De winter staat symbool voor de ‘innerlijke winter’, de melancholie en rouw die de verteller ervaart. De winter kan dus ook symbool staan voor de dood en het einde van de levensloop.
Een metafoor in dit gedicht zijn de drie paarden. Deze drie paarden kunnen ook de Vader met zijn twee dochters zijn.
3.3 RIJMSCHEMA + RIJMVORMEN
Dit gedicht heeft geen vast rijmschema, het is een vrij vers.
Alliteratie: Wordt het weer winter; onder ons; zingen: zie; zij zijn;
Assonantie: Zo komen wij dan ook bij altijd dezelfde bomen;
zie ginds komt de stoomboot, kijk eens hoe hoog wij zijn.
Eindrijm: Hun neuzen snuiten
Hun knopen sluiten Mannelijk rijm
Een kind weet dat Sint maarten met een
halve mantel vertrekt, hij komt met een Rijk rijm
Zo komen wij dan ook bij altijd dezelfde
bomen, waarin mijn dochters altijd dezelfde Rijk rijm
Enjambement: bijna overal, als voorbeeld strofe 3:
Zo komen wij dan ook bij altijd dezelfde
bomen, waarin mijn dochters altijd dezelfde
takken beklimmen en zwaaiend in de toppen
zingen: zie ginds komt de stoomboot, kijk
eens hoe hoog wij zijn. En inderdaad zij
zijn buiten bereik, als zij vielen,
ik zou hen moeten laten vallen.
3.4 VORM VAN HET GEDICHT
Dit gedicht is een vrij vers.
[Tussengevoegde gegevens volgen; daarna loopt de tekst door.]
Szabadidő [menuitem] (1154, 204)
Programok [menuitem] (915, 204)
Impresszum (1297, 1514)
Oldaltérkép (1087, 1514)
Er is geen vaste strofelengte of vast rijmschema.
3.5 BIJZONDERE WOORDKEUS/BIJZONDERE STIJL
De gedichten van Kopland staan er om bekend dat ze erg toegankelijk zijn vanwege de (makkelijke) woordkeuze. Verder vond ik het interessant om op te merken dat hij over zijn vader spreekt als ‘was’, dit laat het rouwproces extra duidelijk zien.
3.6 STROFEBOUW
Het gedicht kent 5 strofen, met achtereenvolgens een octaaf, novet, septet, octaaf en een sextet.
Bij de derde strofe zit er een keerpunt in het gedicht, net als in de wandeling. In de vorige strofe sprak de verteller over de verandering en bij de derde strofe gaat het over alles wat hetzelfde is gebleven.
3.7 IS DE BASIS VAN HET GEDICHT EEN TEGENSTELLING, OVEREENKOMST, WAARNEMING, VRAAG …?
Een waarneming. Het gaat vooral om de waarneming van het leven. Men zou ook kunnen zeggen dat het om een tegenstelling gaat, de tegenstelling tussen leven en dood. Maar omdat het gedicht is geschreven als een wandeling, gaat het over de waarneming van het leven. En daar hoort ook de dood bij.
C Interpretatie
4.1 STEL ZO NAUWKEURIG MOGELIJK VAST WAT DE BETEKENIS VAN ELKE DICHTREGEL IS
Staat bij het gedicht, in de kantlijn.
4.2 IN WELKE ZIN/REGEL VIND JE DE GRONDGEDACHTE VAN HET GEDICHT HET DUIDELIJKST TERUG EN UITLEG THEMA/MOTIEVEN, SAMENHANGEND MET THEMA GEHELE BUNDEL
Alles verandert maar keert onveranderd / terug.
Wandelend in het duister voel ik / hun koude handen, moet ik / hun dorre bloemen dragen, / hun neuzen snuiten, / hun knopen sluiten, / hun vader zijn.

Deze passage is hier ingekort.